Here's Nick Schifrin.


Nick Schifrin:

This week, President Biden hosted leaders from over 100 countries and territories for a virtual Summit For Democracy. The president called safeguarding rights and freedoms in the face of authoritarianism the defining challenge of our time.

Joe Biden, President of the United States: Government of the people, by the people, for the people can at times be fragile, but it also is inherently resilient. Will we allow the backwards slide of rights and democracy to continue unchecked?


Nick Schifrin:

As the president said, the state of democracy around the world is not good.

The nonprofit Freedom House has tracked 15 consecutive years of decline in political rights and civil liberties worldwide. and of 146 countries with more than two million residents, only 39 are fully free.

To discuss the summit and the decline of democracy worldwide, I'm joined by three experts.

Miriam Kornblith is senior director for Latin America and the Caribbean at the National Endowment For Democracy, a foundation promoting democratic institutions. Helen Kezie-Nwoha is an activist in Uganda and executive director of the Women's International Peace Centre, an organization that promotes women's rights in conflict settings. And Heather Conley is about to become the next president of German Marshall Fund, which focuses on transatlantic relations and the future of democracy, and was a State Department official on European affairs during the George W. Bush administration.

Welcome, all of you to the "NewsHour.

Miriam Kornblith, let me start with you.

President Biden said there's a global competition between democracy and autocracy. Which side is winning in Latin America?


Miriam Kornblith, National Endowment For Democracy:

Unfortunately, I have to say that I think autocracy is winning.

Unfortunately, this is a region of the world that, until recently, praised itself of having all the countries in the democratic field, except for Cuba, and that has been a 60-year, long-lasting dictatorship. However, nowadays, we have — in addition to Cuba, we have Nicaragua and Venezuela, and we have a significant slipping into authoritarian trends both on the right and on the left.

And what's really worrisome is these authoritarian trends are being promoted from within, elected officials, players, parties inside democratic systems that are pushing their own countries against the will of the people, in many cases, towards authoritarian regimes.


Nick Schifrin:

Helen Kezie-Nwoha, we have seen coups in Guinea, Mali, Chad, Sudan, the highest number of coups in afternoon in 40 years.

Each, of course, have their own local causes. But what's behind what Secretary-General Antonio Guterres recently called an epidemic of coups?

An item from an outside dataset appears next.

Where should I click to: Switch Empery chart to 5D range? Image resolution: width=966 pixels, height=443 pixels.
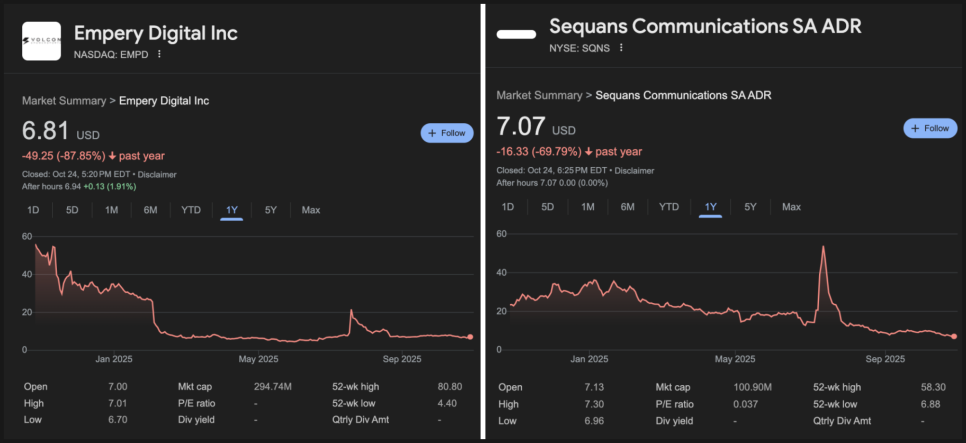click(72, 210)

Helen Kezie-Nwoha, Women’s International Peace Centre:

The democratic process in Africa has been mired with a lot of corruption in electoral processes.

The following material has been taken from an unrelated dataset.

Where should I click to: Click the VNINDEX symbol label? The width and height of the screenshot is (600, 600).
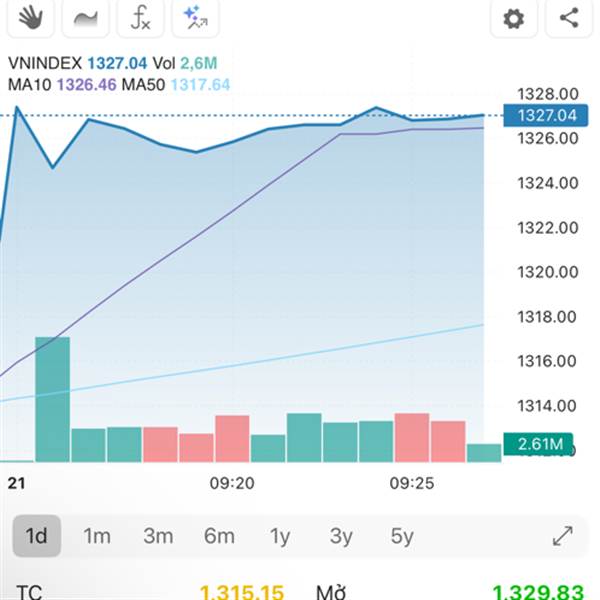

You will find politicians taking advantage of poverty, a large number of unemployed youths, buying votes during elections, making elections not credible. We have also seen increasingly marginalization of minority groups, ethnic groups.

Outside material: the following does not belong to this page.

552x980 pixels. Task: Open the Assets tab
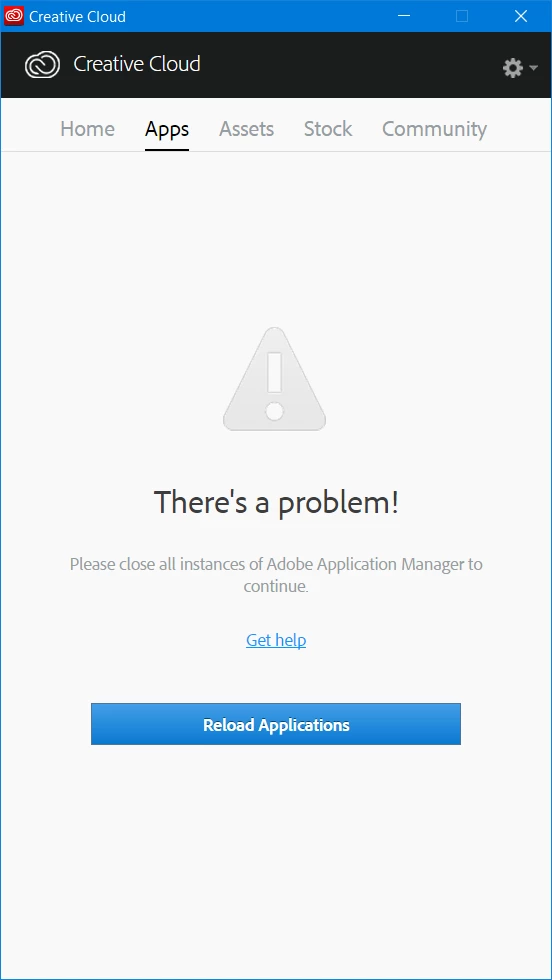coord(246,129)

We see also increasingly social and economic inequalities that have also led to agitations by people calling for changes in government. Once people are calling for changes, the army takes over. And when they took over, they also used elections itself to manipulate themselves into power, making it even worse for people.


Nick Schifrin:

Heather Conley, how are leaders in Hungary and Poland especially challenging democracy, weaponizing cultural values, and how are other leaders in Europe, frankly, taking their example?


Heather Conley, Former State Department Official:

Hungary, under the leadership of Prime Minister Viktor Orban, has really been a leader in establishing an illiberal handbook, so restricting constitutional capabilities for an opposition to be able to express themselves, reduce media freedoms, so any media voice has to be supportive of the government, is controlling the judicial branch, making sure that there can't be any meaningful investigation into a government.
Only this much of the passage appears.